ASSIGNMENT =
Your task is to return exactly the lines that run from the one containing "Click the green terminal cursor block" through the end of the listing below, without any pictures.

EXTRACTED INFORMATION =
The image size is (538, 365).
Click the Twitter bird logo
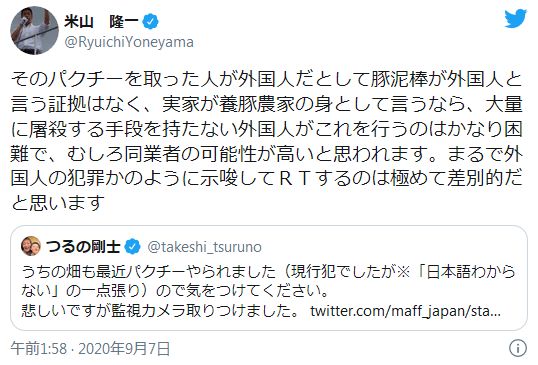tap(515, 19)
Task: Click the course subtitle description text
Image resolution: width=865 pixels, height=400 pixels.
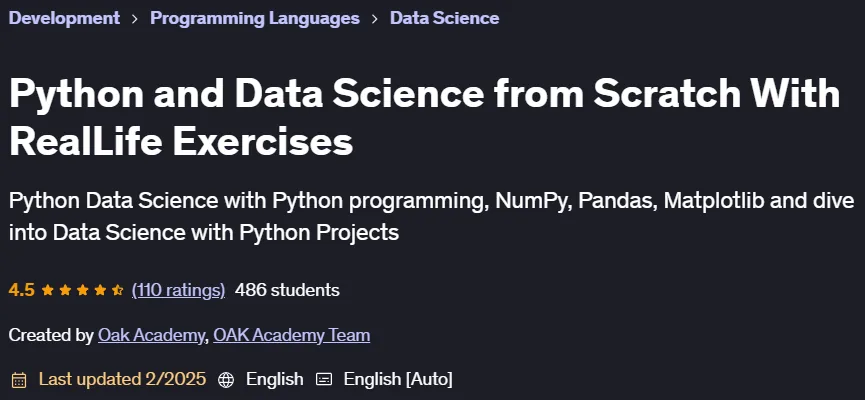Action: tap(431, 216)
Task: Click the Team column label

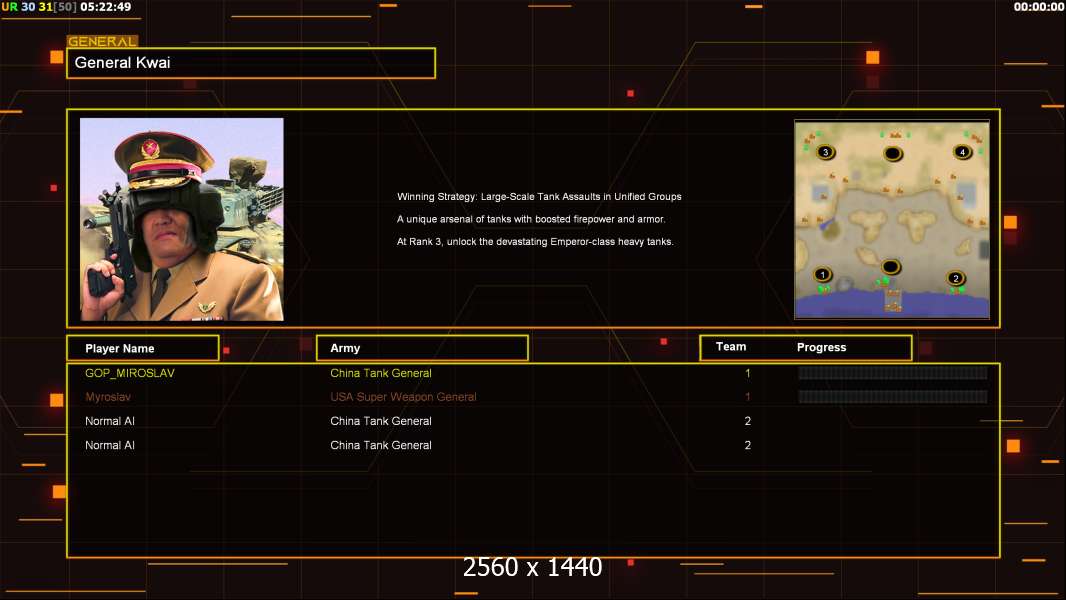Action: pos(731,347)
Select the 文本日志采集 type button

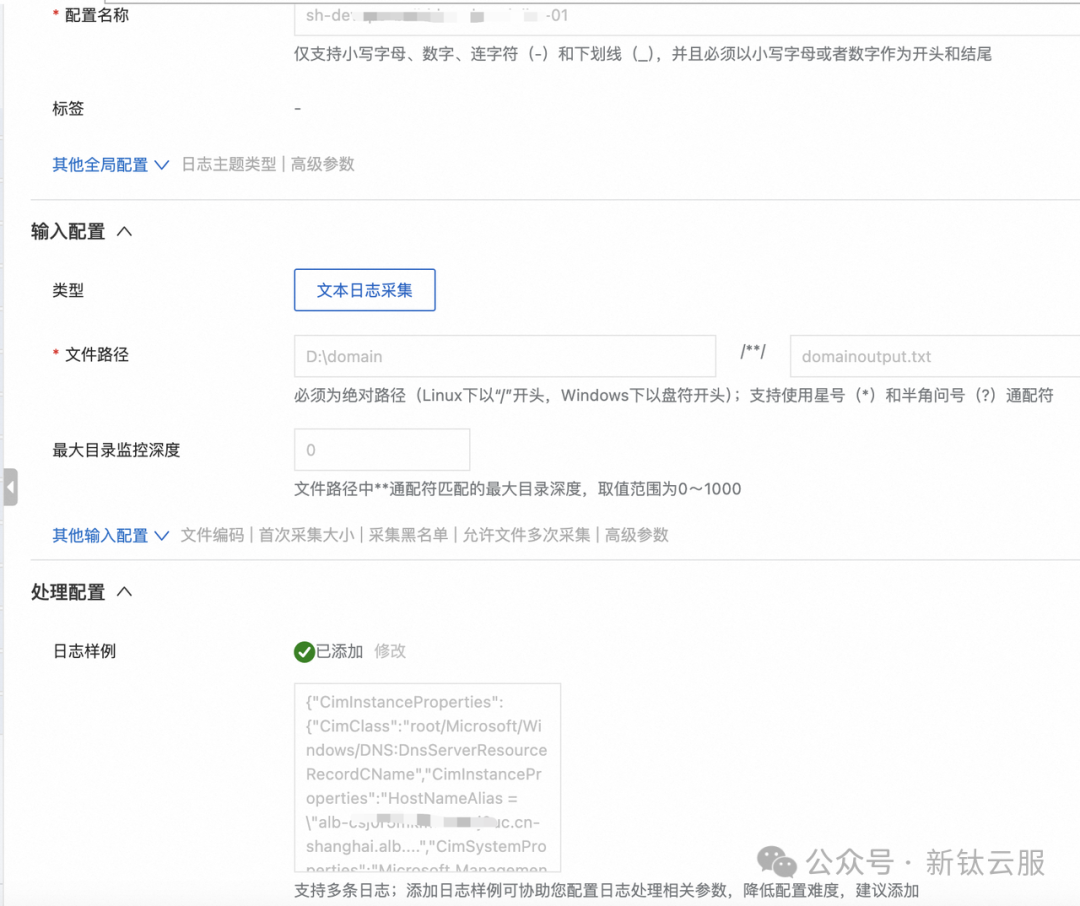click(364, 290)
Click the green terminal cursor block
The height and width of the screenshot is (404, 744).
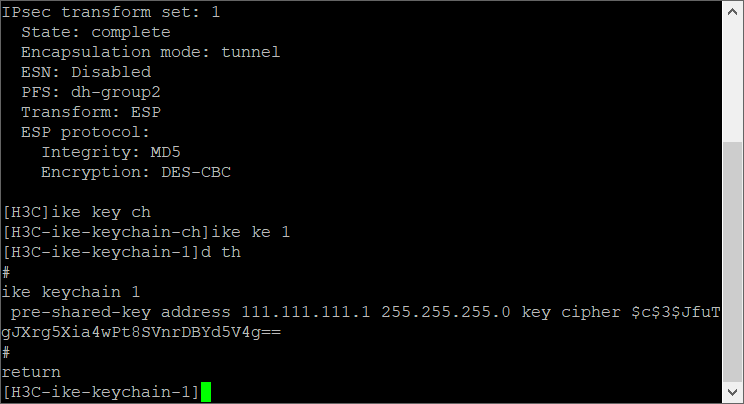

TASK RESULT =
Click the green terminal cursor block
The height and width of the screenshot is (404, 744).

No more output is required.